Впрочем, мирная жизнь еще тлела. В Художественном театре представляли «На дне», в студии Художественного – «Двенадцатую ночь», в театре Незлобина – историческую драму «Царь Иудейский». Народный кинематограф в цирке Саламонского шокировал зрителя картиною «Месть женщины – чудовищная месть». В Московском университете, как сообщала интеллигентная «Свобода России» (5 июня 1918 г.), «И. А. Ильин защитил диссертацию, представленную им на соискание степени магистра государственного права на тему “Философия Гегеля как учение о конкретности Бога и человека…”. Во вступительном слове диссертант говорил о своеобразном нечувственном опыте философского познания».
А левоэсеровское «Знамя труда» (11 июня 1918 г.) в день принятия декрета о комбедах опубликовало есенинский «Сельский часослов», который, как током, искрит смертным смятением и тоскою: «Где моя родина?» Где моя Родина, где Русь, что с ней случилось, что над нею сделали? – начался есенинский стон отныне и до смерти. О, как хотел бы видеть он Сына русской девы, укрытого от гибели в «синих яслях» Волги, чтобы, возросши, мог он возвестить миру новую истину! Но Сын ли приидет, или родина со свиньею вместо солнца вынырнет из купели гибели? Нет уверенности ни в чем, нет, нет! И оттого – будто плач:
Гибни, край мой!
Гибни, Русь моя,
Начертательница
Третьего
Завета…
В эти самые дни в город на поезде прибыл человек. Несмотря на заградотряды, которые отлавливали мешочников, человек этот привез с собой чемодан тамбовских белых булок, ибо слыхал, что в Москве голод, а дело его было тонкое – добиться знакомства с авторитетами революционного движения и уяснить себе, что же все-таки происходит с революцией и насколько далеко зашло размежевание между различными конфессиями октябрьской веры. По сохранившейся фотографии 1918 года видно, что человек этот был мал ростом, субтилен, узкоплеч, коротко острижен. Одет, по моде того времени, в гимнастерку с портупеей и кирзовые сапоги. Можно с уверенностью сказать, что занятая собою Москва не заметила этого человека: никого особенно не интересовал этот провинциальный революционер, бежавший с Украины от немцев, ибо подобные ему обретались тогда в столице во множестве. Через полгода он заставит надменные большие города считаться с собой.

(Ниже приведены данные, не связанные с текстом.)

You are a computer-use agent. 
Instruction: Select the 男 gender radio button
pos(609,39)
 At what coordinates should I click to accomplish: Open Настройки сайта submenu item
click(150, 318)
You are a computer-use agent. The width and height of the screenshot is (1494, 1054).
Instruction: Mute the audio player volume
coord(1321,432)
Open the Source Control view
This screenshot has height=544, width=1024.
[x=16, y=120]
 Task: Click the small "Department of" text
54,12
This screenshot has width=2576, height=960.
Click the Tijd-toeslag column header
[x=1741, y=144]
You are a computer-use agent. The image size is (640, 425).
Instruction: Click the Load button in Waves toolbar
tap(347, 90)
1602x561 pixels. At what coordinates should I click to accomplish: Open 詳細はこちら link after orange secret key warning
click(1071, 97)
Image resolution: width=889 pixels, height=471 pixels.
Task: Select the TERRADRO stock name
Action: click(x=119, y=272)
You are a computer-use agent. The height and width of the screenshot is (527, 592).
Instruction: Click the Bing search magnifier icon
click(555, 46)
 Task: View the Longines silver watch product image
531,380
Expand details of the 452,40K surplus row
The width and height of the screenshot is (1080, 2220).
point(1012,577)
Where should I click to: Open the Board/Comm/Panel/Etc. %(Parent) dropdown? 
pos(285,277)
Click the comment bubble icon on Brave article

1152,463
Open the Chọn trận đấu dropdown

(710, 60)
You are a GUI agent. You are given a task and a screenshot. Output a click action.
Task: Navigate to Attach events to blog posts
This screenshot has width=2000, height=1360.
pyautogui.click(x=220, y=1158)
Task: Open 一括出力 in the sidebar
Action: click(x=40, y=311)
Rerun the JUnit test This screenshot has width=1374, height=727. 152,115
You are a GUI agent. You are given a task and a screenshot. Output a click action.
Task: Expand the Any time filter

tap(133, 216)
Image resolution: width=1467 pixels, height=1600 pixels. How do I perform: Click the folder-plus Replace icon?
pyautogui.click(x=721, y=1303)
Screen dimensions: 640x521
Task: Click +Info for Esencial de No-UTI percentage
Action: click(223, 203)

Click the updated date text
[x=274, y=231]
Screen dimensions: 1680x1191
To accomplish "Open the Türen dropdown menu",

Звали этого человека Нестор Махно.
По ту сторону мифов
В истории революции едва ли сыщется другая, столь же противоречивая и туманная фигура, как Нестор Иванович Махно. Впрочем, точнее было бы говорить о противоречивости образа, созданного советской исторической наукой и породненными с Клио музами искусств. В случае с Махно мы вновь сталкиваемся с грандиозной фальсификацией, разработку которой десятки лет осуществляли и официальная историческая наука, и литература, и кино, преследуя одну, по сути своей прикладную, задачу: оправдать безраздельное политическое господство партии и ее историческую правоту.